五輪の金メダル4個を獲得した北島康介(33=日本コカ・コーラ)が8日、現役引退を表明した。

 男子200メートル平泳ぎ決勝で2分9秒96、5位に終わった。これで出場全種目を終え、5大会連続五輪出場の可能性はなくなった。

 レース後、取材エリアで「悔いは残っていない。真剣勝負はこれで終わりです」と明かした。

 レース直後のインタビューでは自分の気持ちを北島らしくファンに伝えた。「わりとすがすがしい気持ち。最後まで自分なりのレースができたんじゃないかな。結果は良くないけれど五輪行きたい気持ちを、もう1度持ってやれた。僕の中でも頑張り切れた。悔しいけれど、はればれしい。やり切った感でいっぱい。選手として最後はここまでだったけど、ここまでパフォーマンスできた。自信を持って次のステージにいきたい」と話し涙した。

 日本競泳界のエースとして長く活躍した。五輪は2000年シドニー大会に高校3年で初出場。100メートル平泳ぎで4位入賞した。2002年アジア大会の200メートル平泳ぎで世界新記録を樹立し、一躍世界のトップ選手となった。その勢いを持続し、2004年アテネ五輪では100メートル、200メートルの2種目で金メダルを獲得。レース後の「チョー気持ちいい」という言葉は流行語となった。2008年北京五輪でも2冠を達成。インタビューでは感極まり「なんも言えねえ」と答えた。

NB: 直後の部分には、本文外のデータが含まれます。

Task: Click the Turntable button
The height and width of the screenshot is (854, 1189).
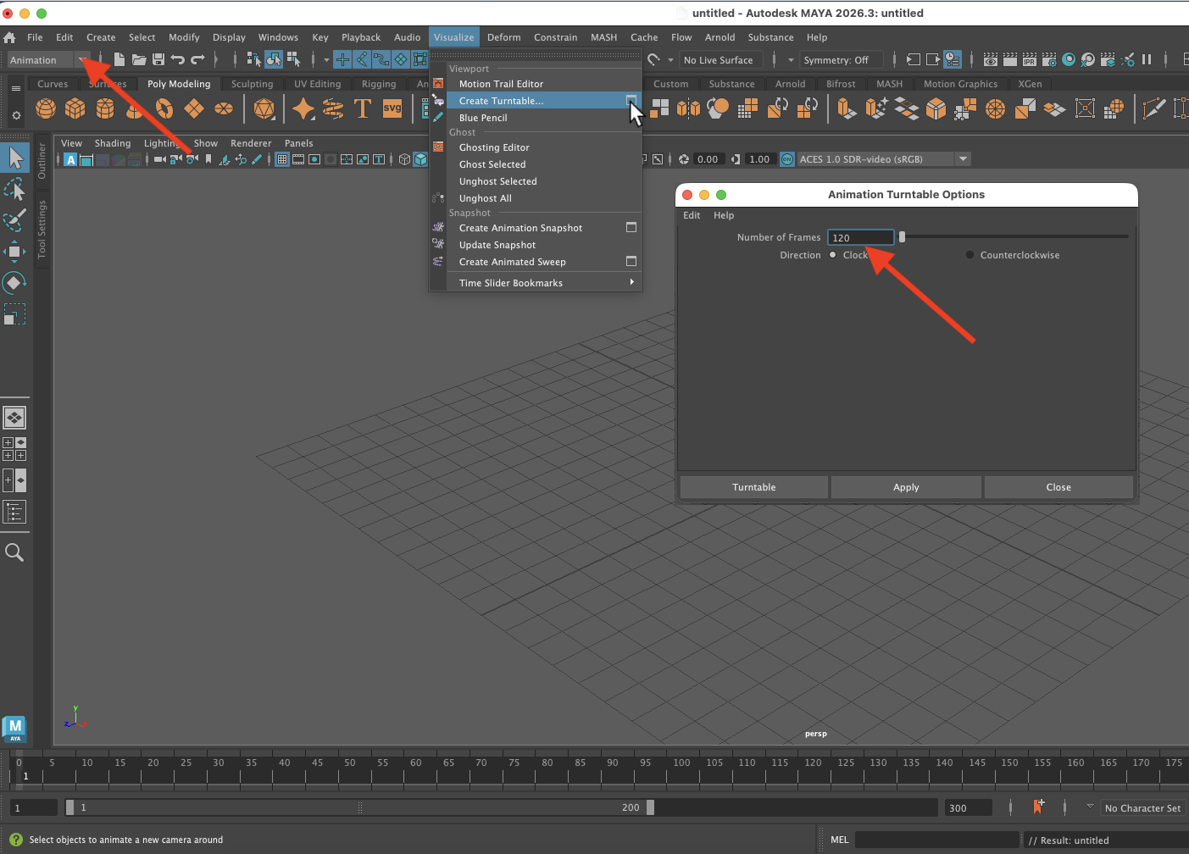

 2012年ロンドン五輪では個人種目のメダルは逃したものの、男子400メートルメドレーリレーで銀メダルを獲得。チームリーダー松田の「康介さんを手ぶらで帰らせるわけにはいかない」とのコメントは話題となった。

 小学生の頃から現競泳委員長の平井伯昌氏の指導を受け、金メダリストまで上り詰めた。大学を卒業してからは事実上のプロ選手として活動。マネジメント会社の社長も務めるなど、日本の競泳界に新たな道を切り開いた選手だった。

 1位は2分8秒45で小関也朱篤(24=ミキハウス)、2位は2分9秒45で渡辺一平(19=早大)。同種目で2選手がリオ五輪切符を手にした。